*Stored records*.
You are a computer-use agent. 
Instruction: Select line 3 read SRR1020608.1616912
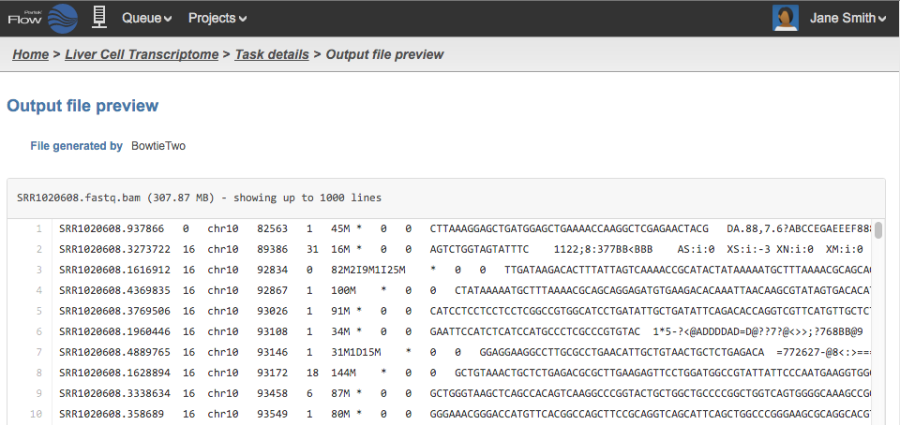click(x=115, y=270)
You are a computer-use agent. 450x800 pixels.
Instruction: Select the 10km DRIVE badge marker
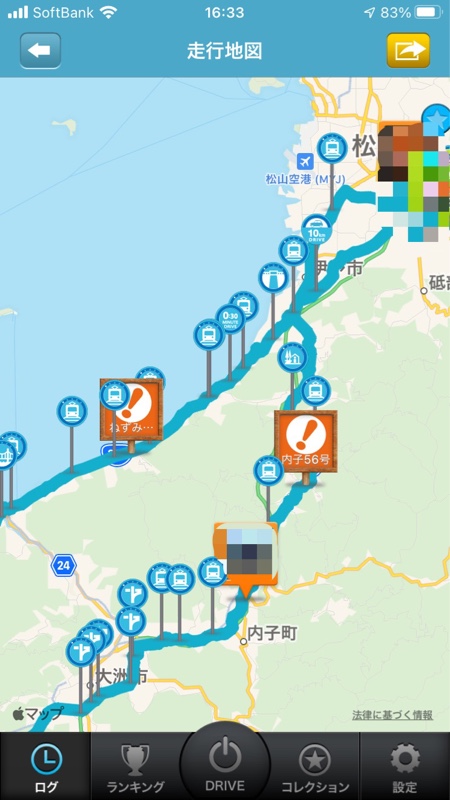click(317, 230)
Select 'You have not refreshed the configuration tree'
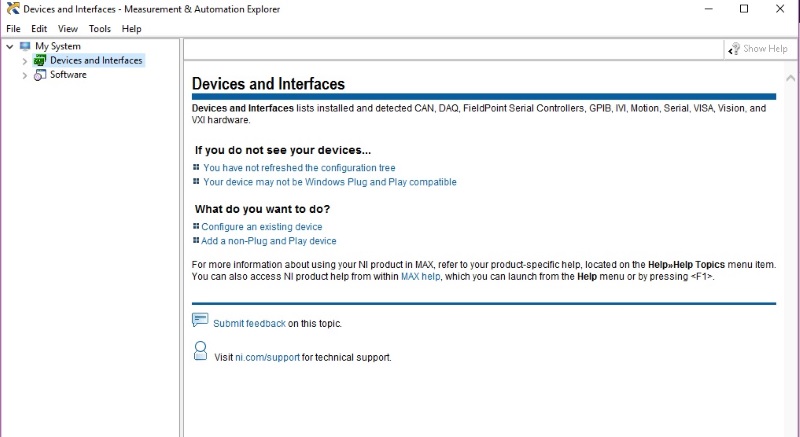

*Exercise brief*. Copy out the listing from the line containing "You are a computer-use agent. 450x800 pixels." through the end of the listing, keeping the requests, and shift every coordinate in the answers by adding 8 to it. Leave the pictures out of your copy.

*Solved exercise*.
You are a computer-use agent. 450x800 pixels.
Instruction: Select the 10km DRIVE badge marker
click(325, 238)
Select 'You have not refreshed the configuration tree'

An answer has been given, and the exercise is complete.